Derrotas
Poco necesita el ser humano cuando precisa de la victoria ajena para alegrarse y ennoblecerse
El equipo femenino de fútbol de la ciudad ha sufrido recientemente una derrota espectacular frente al club de Barcelona, en la final de la Copa ... de la Reina. Es sabido, siempre que se tenga algún interés por las cosas pequeñas de la comunidad, que los estados de ánimo de los habitantes, así tomados como si fuesen uno, dependen, en alguna manera, de las victorias y derrotas deportivas. Que los locales ganen, en la modalidad y categoría que sea, bien; la autoestima se dispara en la escala de valores anímicas y reina la alegría y la franqueza; el amor propio se apropia de todas las estancias del corazón; y el orgullo mal interpretado, junto a la vanidad, salen a pasear ufanos, con semblante alegre y marcha regular acelerada. Poco necesita el ser humano cuando necesita de la victoria ajena para alegrarse y ennoblecerse.
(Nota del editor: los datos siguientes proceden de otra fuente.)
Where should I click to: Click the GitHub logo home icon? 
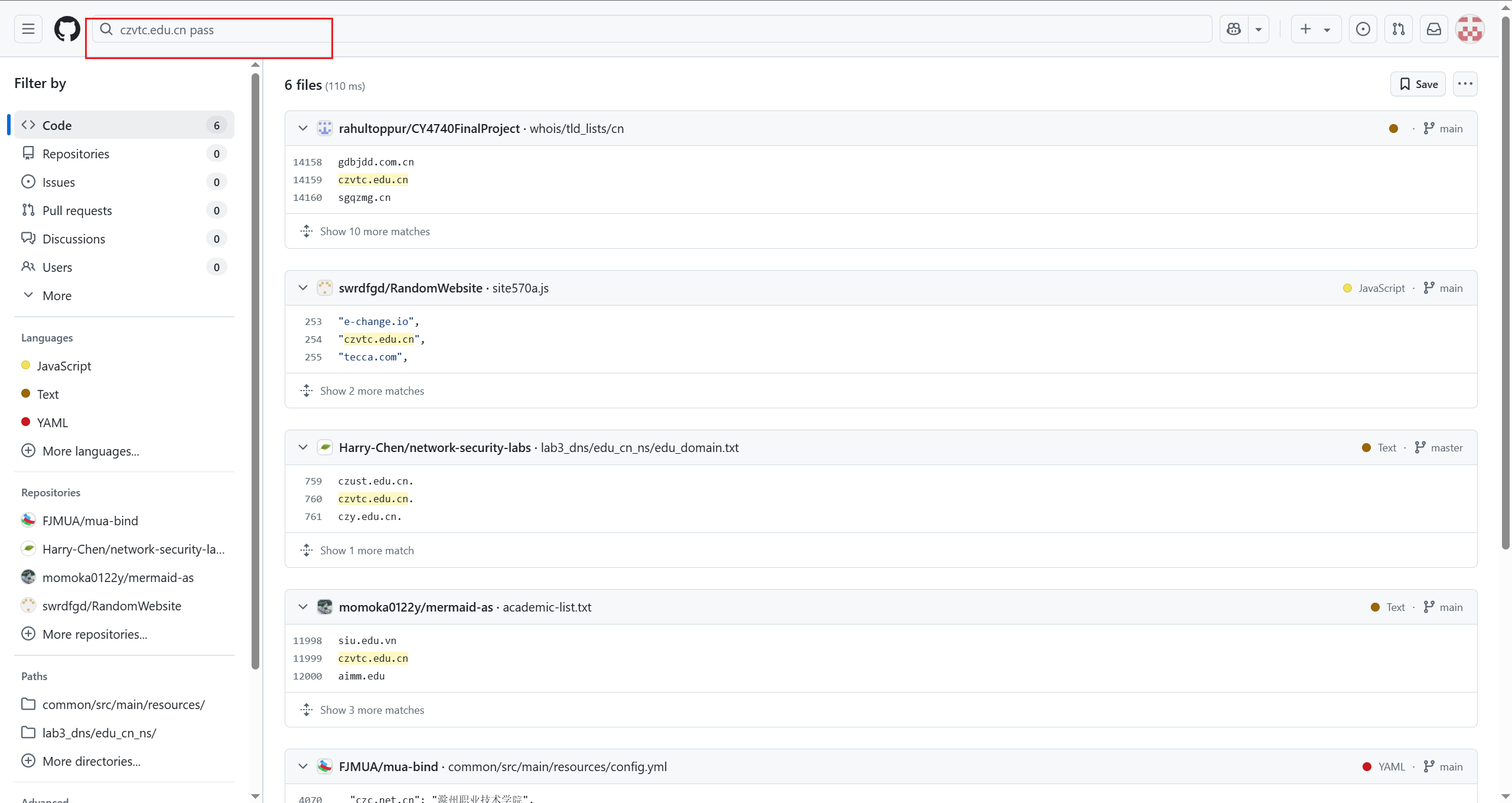(x=67, y=29)
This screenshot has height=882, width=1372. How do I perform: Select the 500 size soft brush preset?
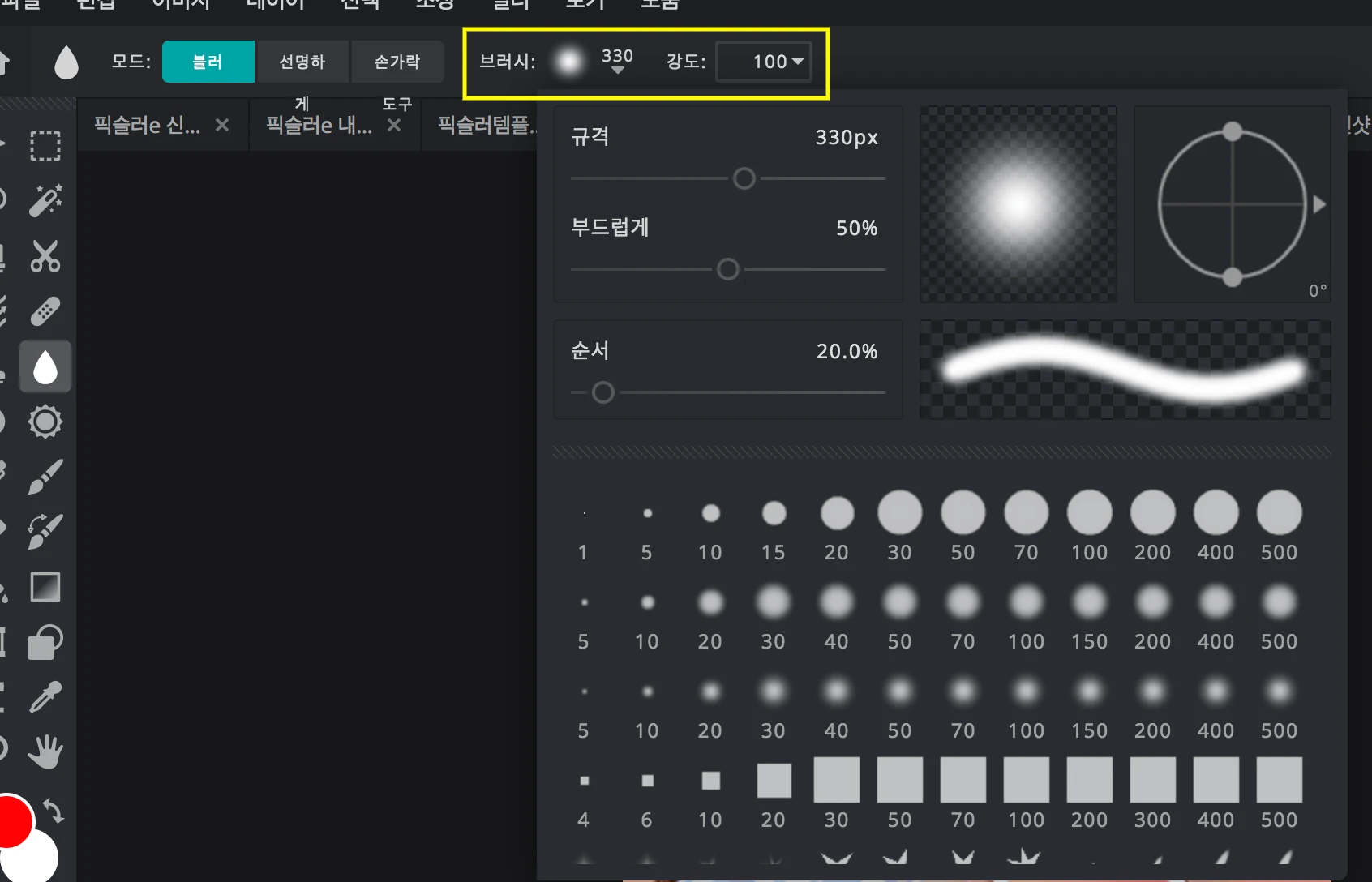pos(1279,602)
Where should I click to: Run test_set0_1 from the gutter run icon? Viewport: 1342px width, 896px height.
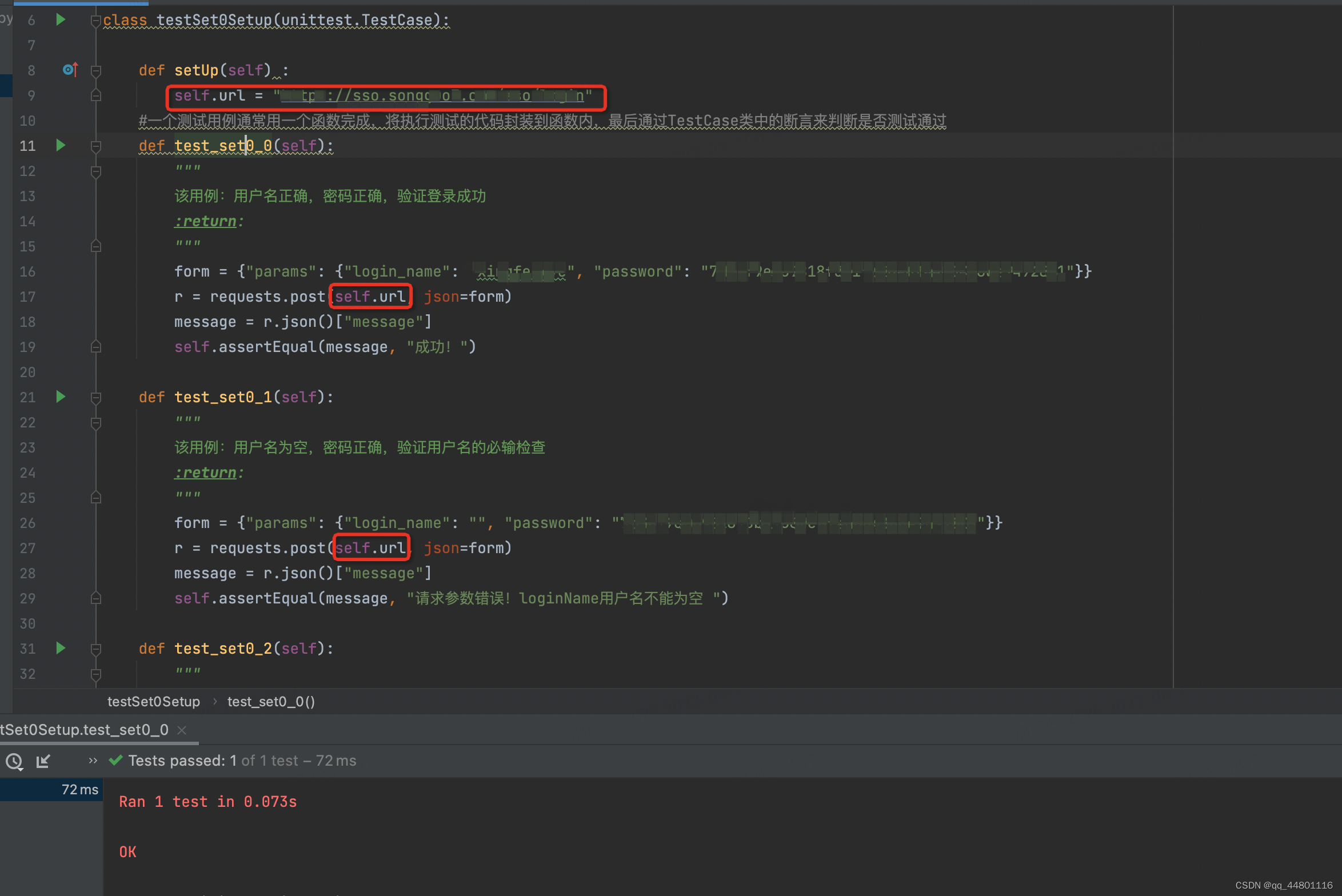(x=61, y=397)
La derrota fue rotunda. «Sin paliativos», dijo alguien, no sé si en una emisora de radio, en una tertulia televisiva, o desde el fondo sur de una taberna. Y me puse a cavilar y a preguntarme si había algo en la vida, incluso la propia vida, en la que no existan los paliativos. No me refiero solo a los casos de enfermedad extrema y de dolor inenarrable, donde, sin paliativos, el tránsito a la salud o a la muerte, si sucediese, sería imposible, a riesgo de perder el juicio. No conocemos la existencia sin paliativos: el café de la mañana que nos despierta la mente y aviva los sentidos; los placeres de la comida o de la cena, el entretenimiento incesante y continuo, por medio de las plataformas diversas que se han apoderado de los hogares; cualquier artificio que convierte lo cotidiano en algo especial; algún medio de evasión... Hasta el dormir se vuelve aceptable, gracias a productos hipnóticos y adormideras: el loto de los navegantes.
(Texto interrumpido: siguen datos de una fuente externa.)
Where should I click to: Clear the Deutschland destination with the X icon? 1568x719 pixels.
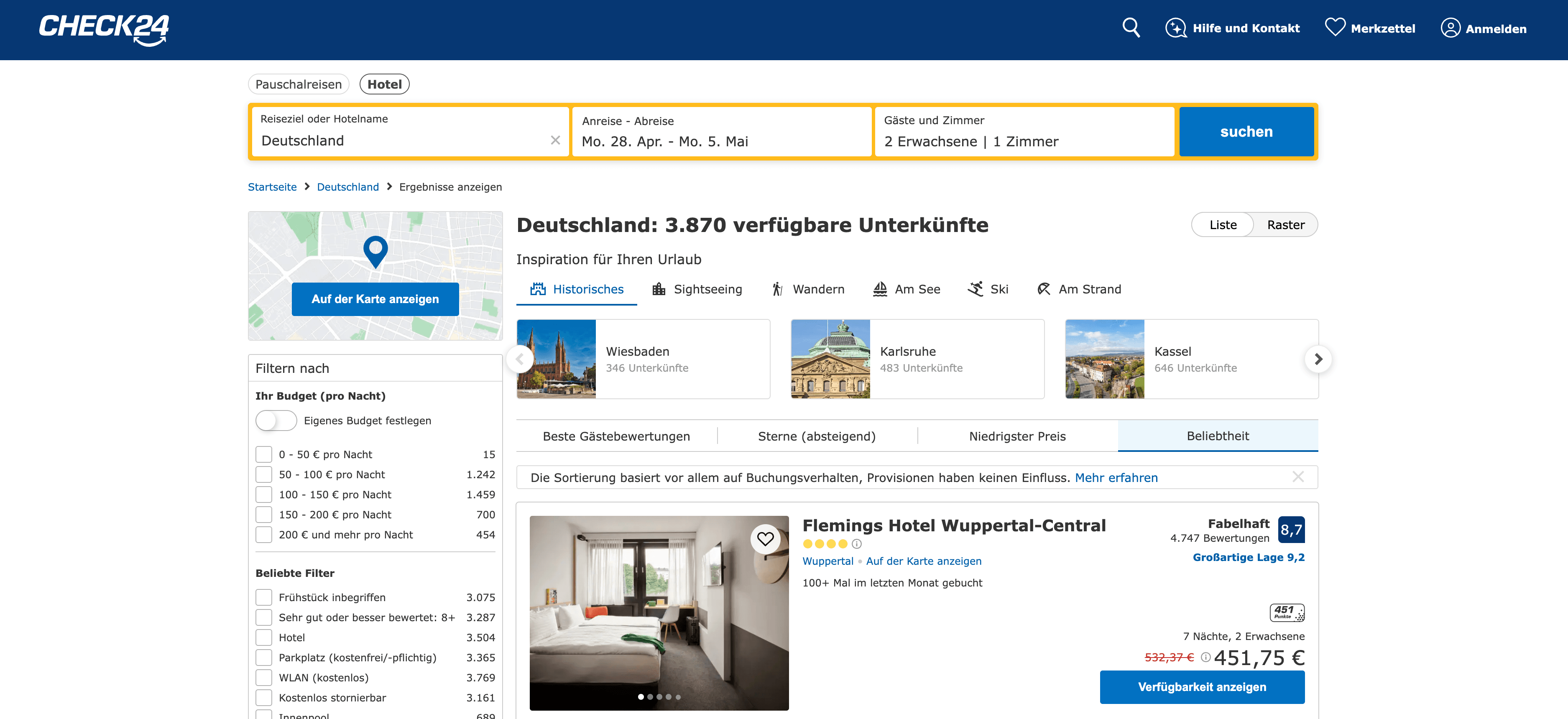click(555, 140)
Las derrotas ajenas, aunque sentidas como propias, no son tales, si se miran en su conjunto. Llegar a la final ya es una victoria, como lo es también jugar en un equipo situado entre los mejores de su liga, o como se llame. Las derrotas propias, pocas veces asumidas por gente ajena, a no ser que se trate de amigos, no dejan de ser ejercicios sin demasiada importancia, bagatelas de otoño, hojarasca... Son la consecuencia del juego: a veces se gana, muchas veces se pierde. A no ser que se considere que la vida, en sí, no es un juego ni una disputa, y, por tanto, todas las vicisitudes y contrariedades que vienen no son más que accidentes, que, a la larga, enseñan cuáles son los límites.